The program opened with a keynote lecture by Jan-Åke Gustafsson that exhaustively reviewed the role of alteration of estrogens signalling system on many tissues and functions. Estrogen receptor ß (ERß) dysfunction is based on a genetic alteration and seems to be involved in the alterations of reproductive functions, cancer development, autoimmune disease pathophysiology in females plus many other diseases and disorders. The subsequent session was dedicated to some major challenges in reproductive health and, in particular, to those involving the interaction between genes and the environment such as the decrease in male fertility related to the endocrine disruptors like phthalates, that induces, among other disorders, Testicular Dysgenesis Syndrome, the trends in incidence of breast and prostate cancer and the influence of genes and environment on Polycystic Ovary Syndrome (PCOS).

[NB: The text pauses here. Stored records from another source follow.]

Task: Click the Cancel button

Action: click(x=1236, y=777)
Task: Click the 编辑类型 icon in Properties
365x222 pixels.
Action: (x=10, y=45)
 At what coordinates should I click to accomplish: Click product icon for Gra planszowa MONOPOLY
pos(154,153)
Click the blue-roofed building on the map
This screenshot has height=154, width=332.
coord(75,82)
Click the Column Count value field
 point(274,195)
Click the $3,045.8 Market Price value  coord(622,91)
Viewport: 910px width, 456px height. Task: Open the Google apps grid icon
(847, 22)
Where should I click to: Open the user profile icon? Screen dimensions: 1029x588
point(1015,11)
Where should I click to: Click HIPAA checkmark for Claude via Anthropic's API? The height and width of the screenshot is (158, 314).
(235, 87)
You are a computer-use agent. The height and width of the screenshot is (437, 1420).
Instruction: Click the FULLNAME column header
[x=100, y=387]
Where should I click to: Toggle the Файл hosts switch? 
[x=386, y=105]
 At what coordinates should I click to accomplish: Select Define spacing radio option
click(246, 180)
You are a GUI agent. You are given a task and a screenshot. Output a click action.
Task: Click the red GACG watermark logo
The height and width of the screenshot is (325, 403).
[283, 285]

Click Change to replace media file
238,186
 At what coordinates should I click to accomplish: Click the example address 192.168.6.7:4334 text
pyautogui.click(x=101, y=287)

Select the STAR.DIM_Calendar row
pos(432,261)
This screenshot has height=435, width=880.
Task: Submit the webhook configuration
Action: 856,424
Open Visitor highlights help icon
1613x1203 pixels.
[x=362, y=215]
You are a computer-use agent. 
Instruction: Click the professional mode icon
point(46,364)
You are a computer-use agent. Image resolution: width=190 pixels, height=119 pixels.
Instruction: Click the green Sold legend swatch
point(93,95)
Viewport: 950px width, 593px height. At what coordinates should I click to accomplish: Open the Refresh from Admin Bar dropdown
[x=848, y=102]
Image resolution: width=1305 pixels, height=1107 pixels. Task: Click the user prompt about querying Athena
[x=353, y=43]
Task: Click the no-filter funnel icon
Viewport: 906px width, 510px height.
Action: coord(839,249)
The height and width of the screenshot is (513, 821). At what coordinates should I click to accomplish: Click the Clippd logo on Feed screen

Session two was dedicated to the effects of polymorphisms of LH, FSH and androgen receptors and 5-alfa-reductase enzyme receptors on fertility, male reproductive system development and cancer pathogenesis. The methodological aspects of genomics, proteomics and the epidemiology of gene-environment interaction were addressed in the session that opened day two. In particular, Paolo Vineis exhaustively addressed the aspects of genetic predisposition to cancer that usually have a relatively small influence on the pathophysiology of the disease without the important contribution of environmental factors. Only highly penetrating and rare mutations have been more strictly related to cancer development. Starting from these considerations, the speaker introduced the limitations and methodological bias of gene-environment interaction studies. After a session dedicated to selected oral presentations, where young researchers presented interesting results of their work, the other lectures were dedicated to the methodology of gene-environment interaction. The environment may affect human reproduction not only through toxic compounds, but also with psychological and social conditioning. Moreover, infertility, whatever the etiology, and assisted reproduction techniques become, in some individuals, ground of stress and mood disorders. Four lectures addressed all these aspects stimulating a lively discussion with the audience.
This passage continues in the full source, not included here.